# Work item:
In the entries below, find each line with the string "This" and copy it.

# Exercise data:
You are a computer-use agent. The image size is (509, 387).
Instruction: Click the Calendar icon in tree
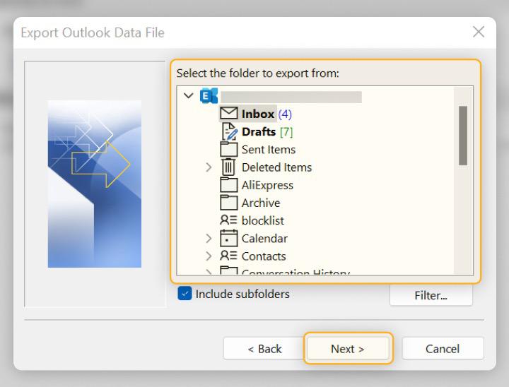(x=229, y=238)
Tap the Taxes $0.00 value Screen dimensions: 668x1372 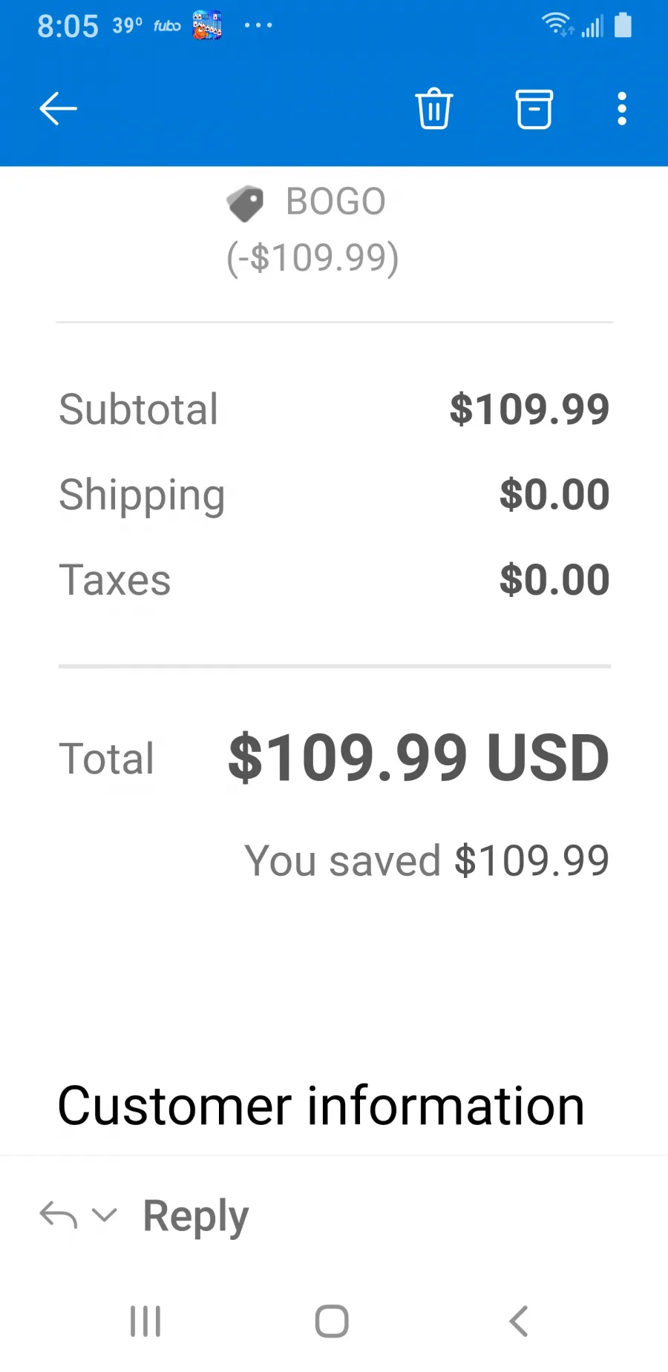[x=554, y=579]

...

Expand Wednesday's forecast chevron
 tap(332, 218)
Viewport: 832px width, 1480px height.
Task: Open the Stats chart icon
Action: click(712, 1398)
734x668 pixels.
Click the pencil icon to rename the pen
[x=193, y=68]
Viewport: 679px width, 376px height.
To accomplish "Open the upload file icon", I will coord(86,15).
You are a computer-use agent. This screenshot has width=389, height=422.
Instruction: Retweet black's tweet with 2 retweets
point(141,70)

==

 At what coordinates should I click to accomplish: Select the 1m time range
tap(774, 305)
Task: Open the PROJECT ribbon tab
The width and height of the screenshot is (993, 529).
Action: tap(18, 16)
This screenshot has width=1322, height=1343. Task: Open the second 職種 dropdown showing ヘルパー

# Response area:
You are a computer-use agent. This screenshot has width=389, height=422.
This screenshot has width=1322, height=1343. Task: Open the second 職種 dropdown showing ヘルパー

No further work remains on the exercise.